He continued to speak softly to it for a few minutes and finally, the dog seemed to lose interest in him and with a final snuff, turned and hobbled arthritically toward the side of the house.
Reaching the back door, he breathed a sigh of relief that quickly turned into another round of coughing as he wrapped his arms around his ribs and bent forward. He heard the door squeak open and then there were warm hands around his shoulders. He flinched even though he realized it was only Kip.
She said not a word as she pulled him inside and efficiently guided him to a kitchen chair then gently pushed him down onto it. His eyes were tightly closed in pain as his ribs and chest were still fiercely protesting that last round of spastic coughing. He felt a blanket draped around his shoulders and almost sighed with the warm comfort of it.
"Here" he heard her voice for the first time, "Drink this." A cup of coffee was pressed into his hands.

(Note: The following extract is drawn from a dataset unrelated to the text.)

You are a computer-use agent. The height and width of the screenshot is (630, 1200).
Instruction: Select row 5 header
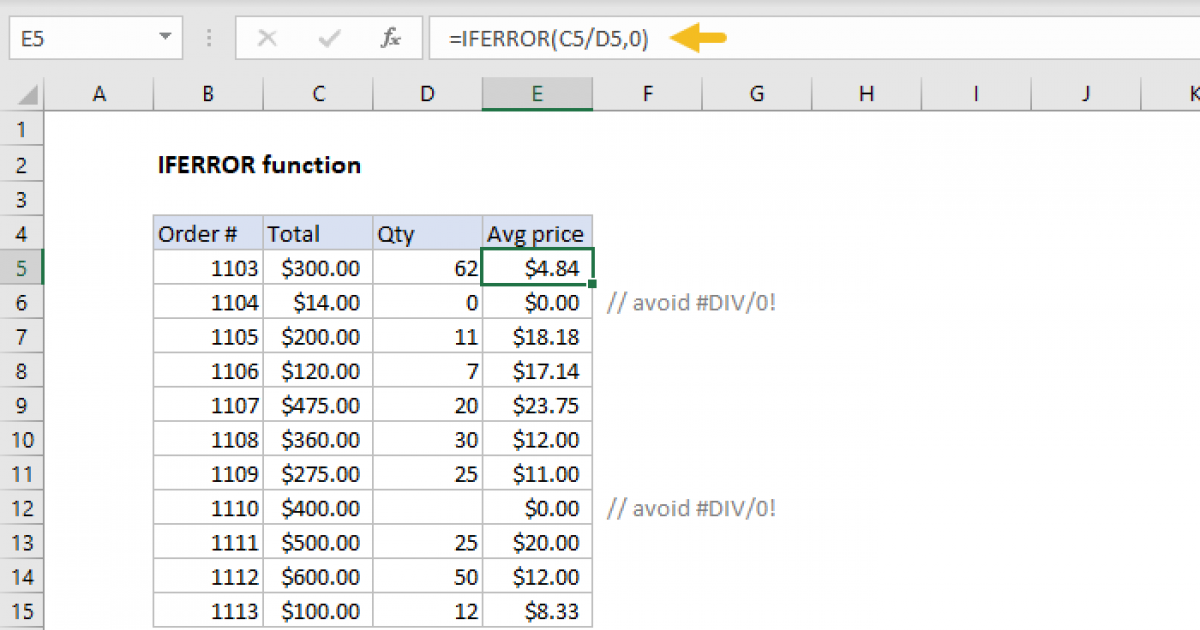(23, 267)
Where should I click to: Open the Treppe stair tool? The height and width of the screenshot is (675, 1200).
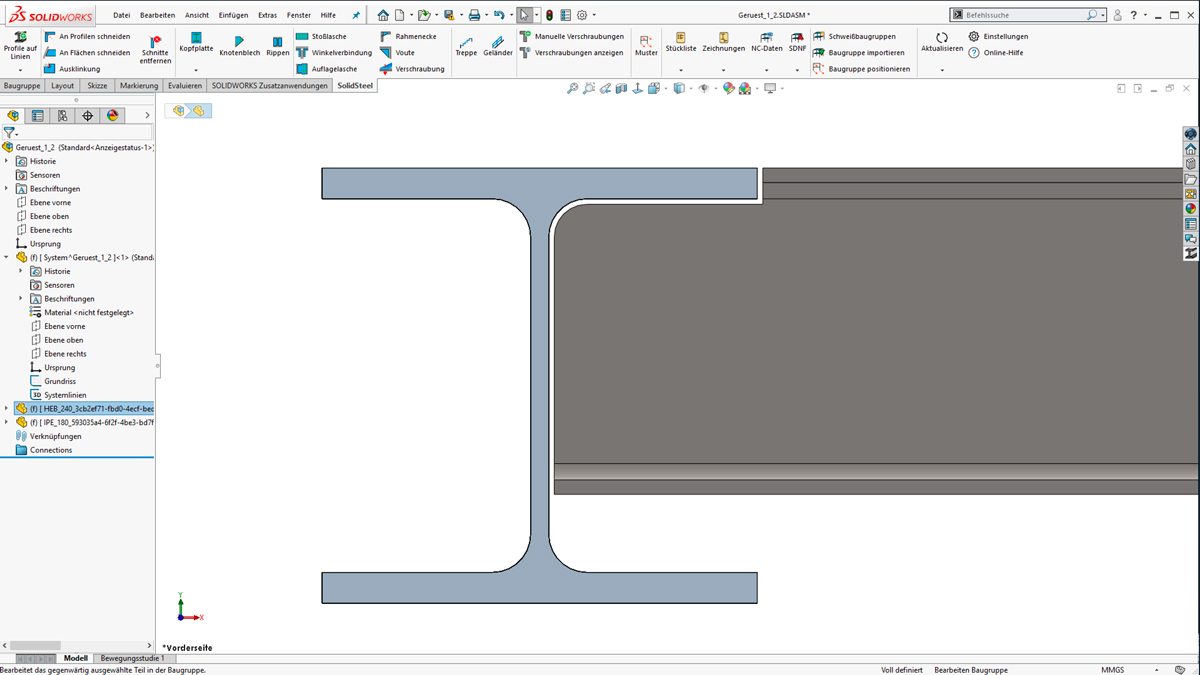coord(466,41)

He tried to bring it to his mouth but was shivering so badly he actually needed her help to steady the cup to keep from spilling it. After a couple of welcome swallows, it was okay for her to let go so that he could finish it on his own.
"I fixed up the store room for you. There's a decent bed in there." he detected a bit of sadness in her tone before she continued, "It used to be my son's room but I've been using it for storage since he's been gone. It should be comfortable enough if you don't mind sharing it with lots of incredibly gaudy bolts of cloth and big bags of animal food. I used to keep the food in the shed but the goats figured out how to get into it, the little bastards."
As he opened his eyes, he saw the nearly completed puzzle of the kittens and puppies on the table before him. He had a sinking feeling she'd stayed up most of the night working on it. "Kip, I'm sorry I ran off like that. I just . . . "
"Never mind, I know." she said matter-of-factly, "Let's just get you warm for now. When you've stopped shivering maybe you can eat something, huh?"
"Thank you anyway but I'm not really . . . "
She scolded, "You know, some people actually eat at tables and sleep in beds occasionally."
He tried to laugh but the coughing again took hold and seemed to go on forever before ending in a pathetic soggy wheeze.
Taking the nearly empty coffee cup away, she set another cup of something in front of him while ordering, "Drink this, it will help with the cough."
"What is it?" he asked mildly suspicious but intending to drink it anyway. Coughing while having broken ribs was torture.
"Just more herbal stuff from my mom's recipe's but I wouldn't recommend you be in any situation that requires a pee test for a while." she laughed
He only shrugged and downed the bitter tea. He wasn't planning on having to take any sort of test in the near or distant future. Those days were over.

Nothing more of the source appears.